§ **Record excerpts**:
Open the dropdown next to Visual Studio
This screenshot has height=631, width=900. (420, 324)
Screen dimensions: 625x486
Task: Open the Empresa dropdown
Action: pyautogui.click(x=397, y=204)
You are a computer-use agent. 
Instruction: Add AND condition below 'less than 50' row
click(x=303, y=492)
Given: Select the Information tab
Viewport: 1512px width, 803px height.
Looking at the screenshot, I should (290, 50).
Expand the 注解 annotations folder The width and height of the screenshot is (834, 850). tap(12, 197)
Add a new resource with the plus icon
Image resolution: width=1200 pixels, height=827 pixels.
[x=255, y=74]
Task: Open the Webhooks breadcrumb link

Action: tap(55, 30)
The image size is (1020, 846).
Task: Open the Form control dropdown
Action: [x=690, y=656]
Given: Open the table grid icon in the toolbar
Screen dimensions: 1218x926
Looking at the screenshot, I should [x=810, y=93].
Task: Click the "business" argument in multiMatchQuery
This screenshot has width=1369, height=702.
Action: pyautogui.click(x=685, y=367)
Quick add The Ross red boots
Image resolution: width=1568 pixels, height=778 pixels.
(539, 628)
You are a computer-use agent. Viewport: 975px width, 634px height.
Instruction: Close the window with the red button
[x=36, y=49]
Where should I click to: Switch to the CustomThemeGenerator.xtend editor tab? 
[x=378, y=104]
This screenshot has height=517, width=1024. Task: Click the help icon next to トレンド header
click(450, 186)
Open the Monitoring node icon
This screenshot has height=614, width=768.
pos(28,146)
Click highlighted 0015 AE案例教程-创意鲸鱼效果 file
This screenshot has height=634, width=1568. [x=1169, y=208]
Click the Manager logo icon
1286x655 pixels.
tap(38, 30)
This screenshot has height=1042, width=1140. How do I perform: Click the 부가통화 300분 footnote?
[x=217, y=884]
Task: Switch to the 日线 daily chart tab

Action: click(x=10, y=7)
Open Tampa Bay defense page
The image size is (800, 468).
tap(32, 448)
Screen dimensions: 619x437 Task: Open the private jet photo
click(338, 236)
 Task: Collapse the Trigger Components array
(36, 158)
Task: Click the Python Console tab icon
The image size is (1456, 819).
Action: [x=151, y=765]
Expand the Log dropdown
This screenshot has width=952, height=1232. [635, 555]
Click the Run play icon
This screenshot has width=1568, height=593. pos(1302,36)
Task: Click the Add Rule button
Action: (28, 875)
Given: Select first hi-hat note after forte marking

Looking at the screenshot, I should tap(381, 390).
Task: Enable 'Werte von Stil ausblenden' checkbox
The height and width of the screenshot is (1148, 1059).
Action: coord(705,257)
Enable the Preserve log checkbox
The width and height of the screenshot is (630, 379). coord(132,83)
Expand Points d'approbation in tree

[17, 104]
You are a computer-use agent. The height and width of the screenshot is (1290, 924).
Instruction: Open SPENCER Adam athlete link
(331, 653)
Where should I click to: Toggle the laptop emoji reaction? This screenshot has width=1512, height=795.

§ **Prompt**:
From the line containing "Given: Select the Information tab" down to the line containing "argument in multiMatchQuery" in the material above, reproduce every line exactly, including the two end lines.

§ **Result of the task**:
Given: Select the Information tab
Viewport: 1512px width, 803px height.
Looking at the screenshot, I should (290, 50).
Expand the 注解 annotations folder The width and height of the screenshot is (834, 850). tap(12, 197)
Add a new resource with the plus icon
Image resolution: width=1200 pixels, height=827 pixels.
[x=255, y=74]
Task: Open the Webhooks breadcrumb link

Action: tap(55, 30)
The image size is (1020, 846).
Task: Open the Form control dropdown
Action: [x=690, y=656]
Given: Open the table grid icon in the toolbar
Screen dimensions: 1218x926
Looking at the screenshot, I should [x=810, y=93].
Task: Click the "business" argument in multiMatchQuery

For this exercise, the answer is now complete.